SUPPLIED RECORDS —
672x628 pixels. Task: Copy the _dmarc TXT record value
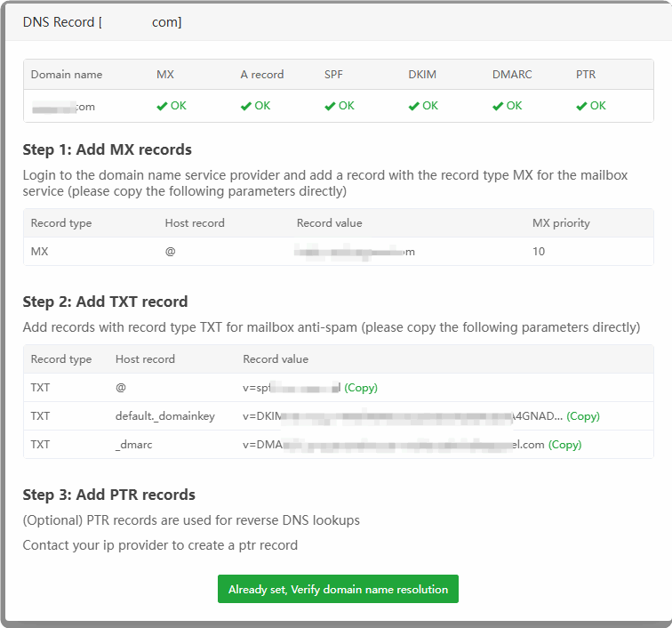point(564,445)
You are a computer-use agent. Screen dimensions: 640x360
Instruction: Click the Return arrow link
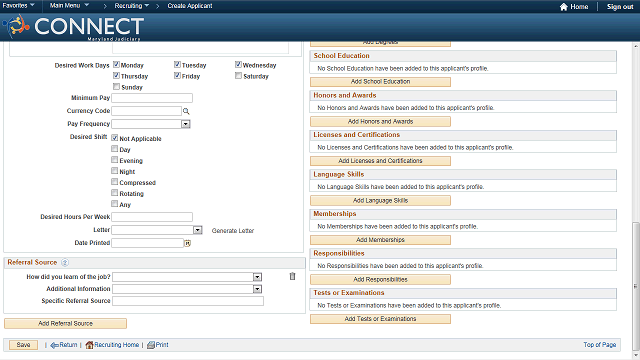point(64,345)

REQUIRED WORK — Where an entry contains an image, leave the image out; otherwise retype everything exactly.

RESPONSE AREA —
672x628 pixels. Task: Copy the _dmarc TXT record value
point(564,445)
You are a computer-use agent. Screen dimensions: 640x360
Instruction: Click the Return arrow link
point(64,345)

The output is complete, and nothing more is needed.